Rule #4: It takes a penny to make a penny. Like most successful entrepreneurs, the local “gazelle” business owners acknowledge they are willing to take risks, and commit to the large amount of time, energy and financial resources necessary to further their business ventures. In addition to externally visible costs such as marketing campaigns or building new facilities to expand into new markets, they invest in equally important internal issues such as quality control, acquiring new technology, attracting and training employees and making capital expenditures as needed to take their businesses to a new level. (For example, Slime had to invest a “couple of million dollars” in new products and staff before large retailers would consider carrying their products.)
TechXpress invests in gaining, and retaining, long term loyal employees by offering aggressive compensation packages, team building strategies and various loyalty programs. Meathead Movers invests in their employees, their quality control and customer satisfaction by extensively training their movers. This includes initial observation, on-the-job training, a quarterly in-depth 9-station training program for all Meatheads, on-going evaluations and a 3-step OSHA approved Vehicle Safety Training Program for all drivers.

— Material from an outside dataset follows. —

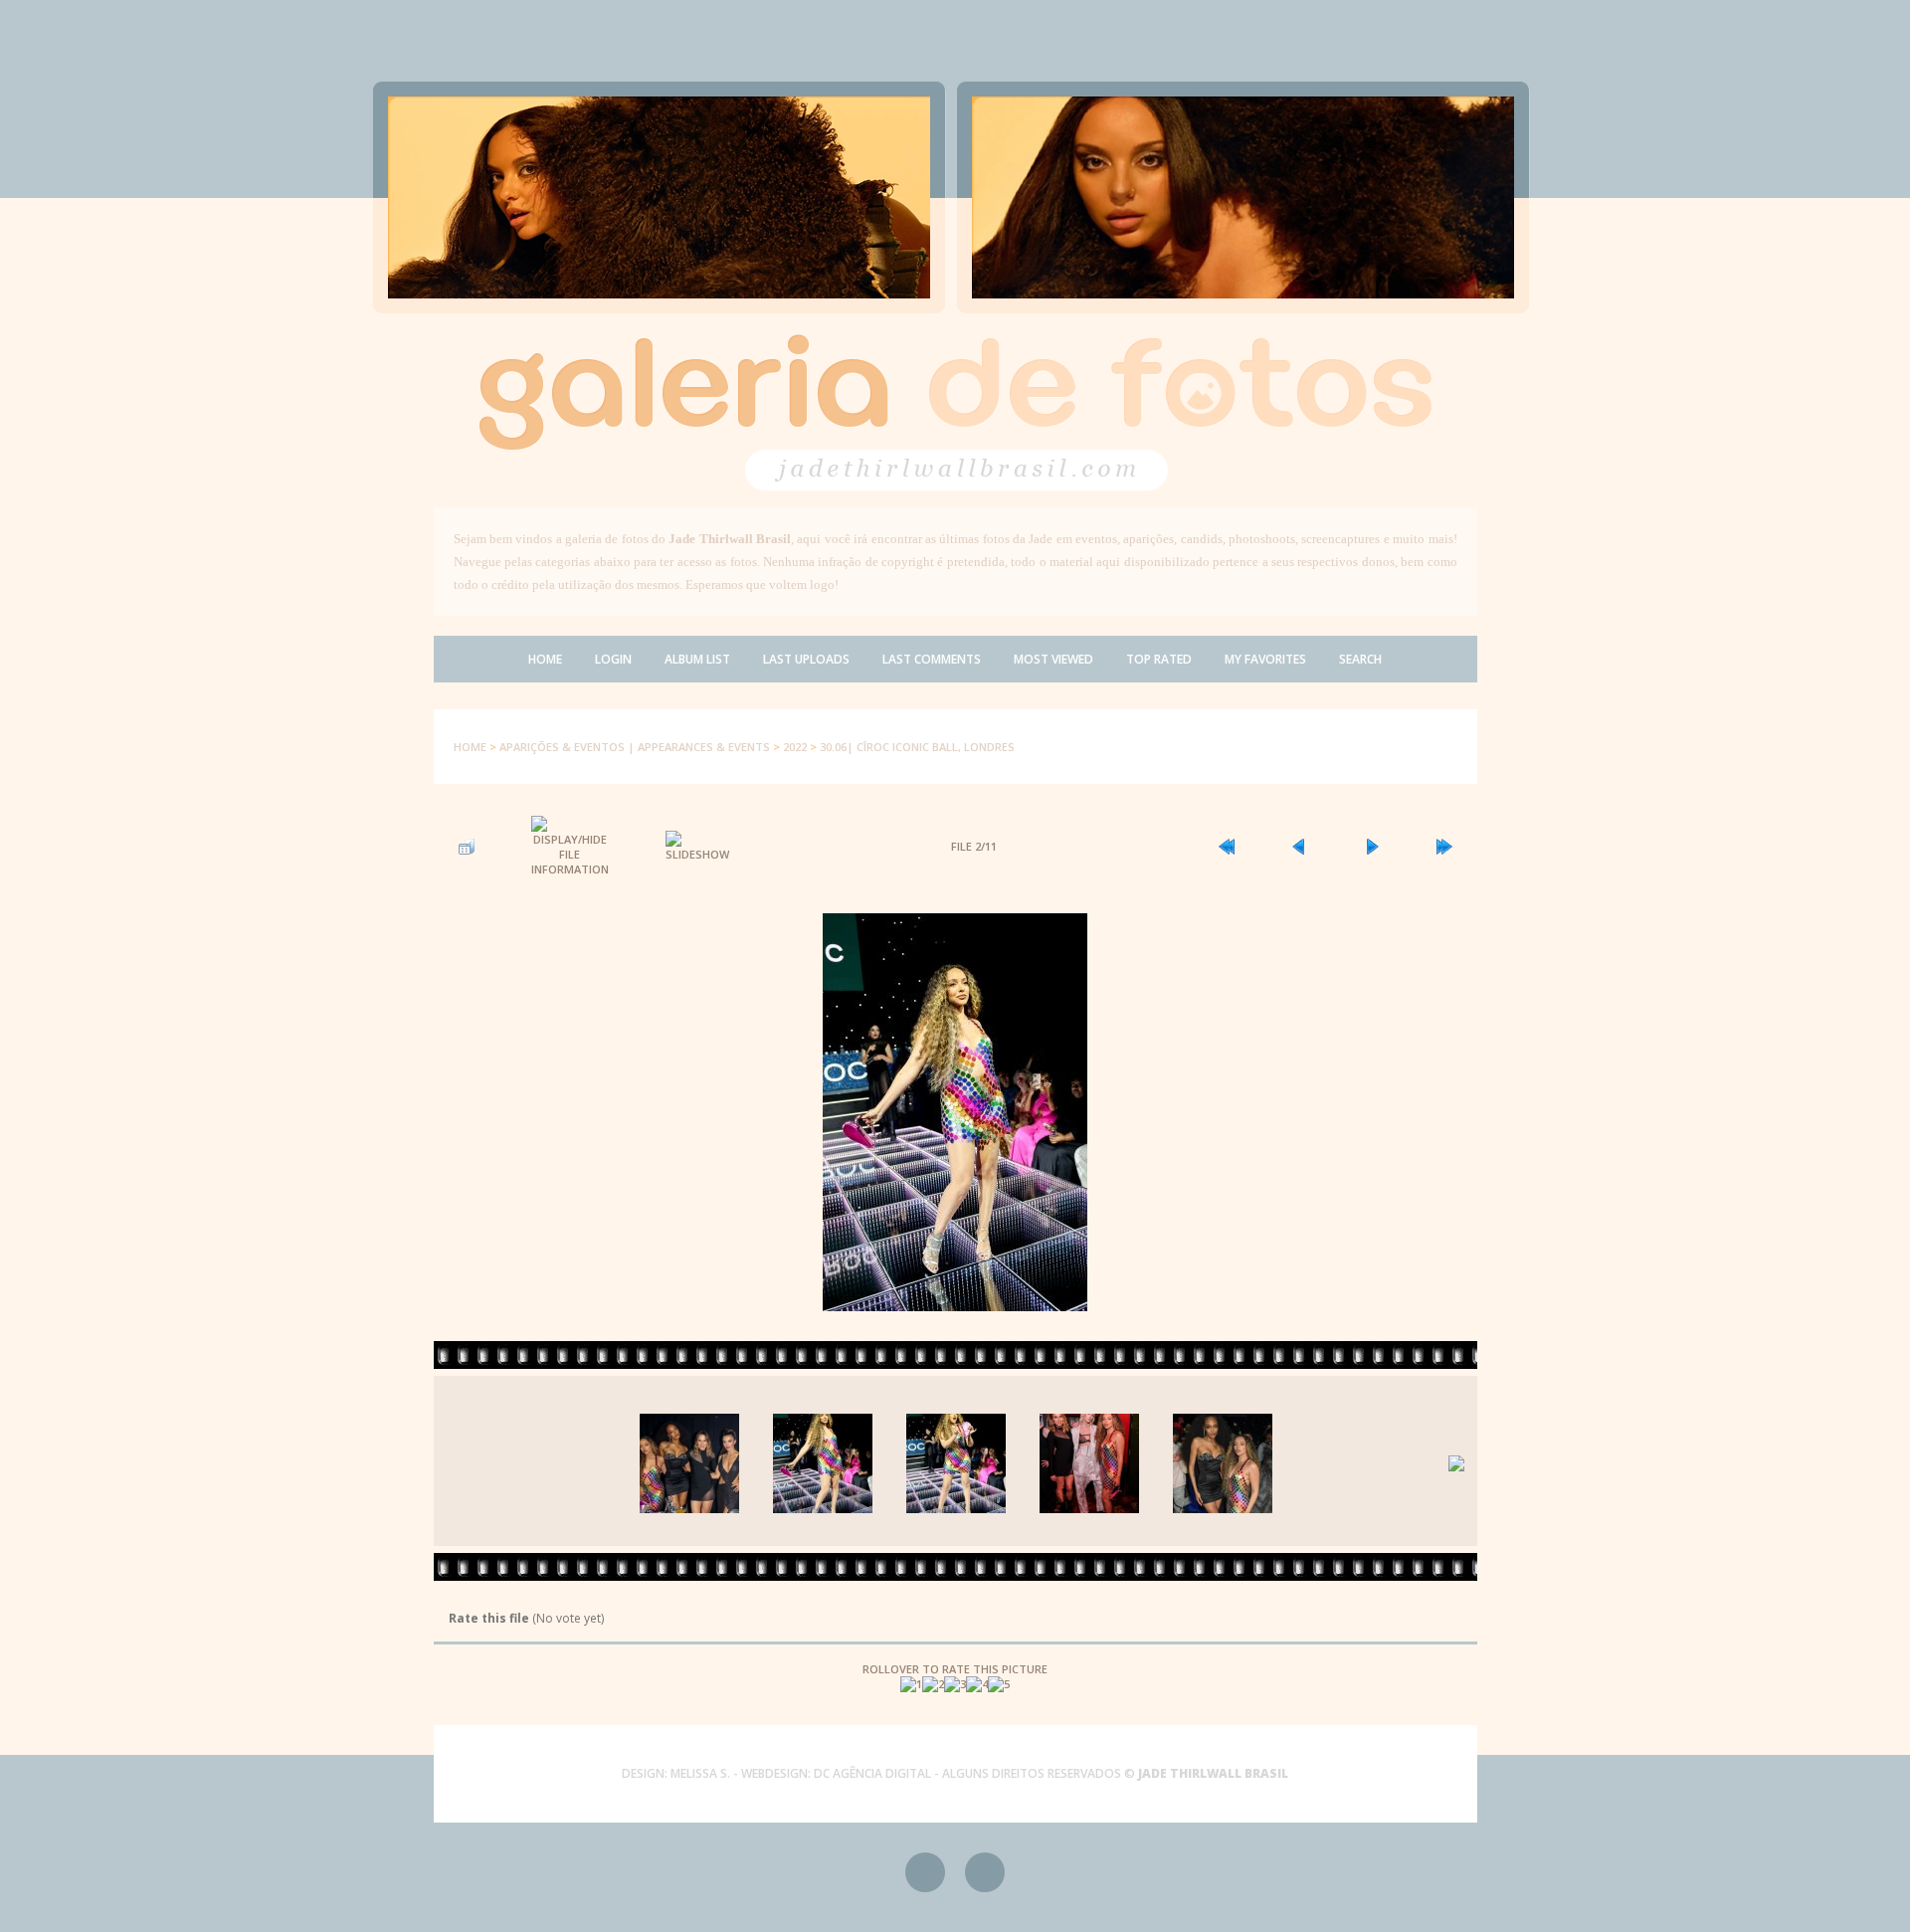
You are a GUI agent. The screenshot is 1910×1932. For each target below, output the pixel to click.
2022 (795, 746)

Finally, Meathead Movers invests heavily in Customer Service Incentive and Safety Incentive programs. After every move, customers are asked to fill out a survey. The higher the scores – the more money the movers will be paid. Every quarter that a mover goes without damaging any household goods, they will receive more money from Meathead Movers. Does it work? Meathead Movers’ “Breakage-to-Move Ratio” is over 6 TIMES BETTER than the industry average at protecting their customer’s goods, and over 85% of the company’s business is derives from word-of-mouth and repeat customers.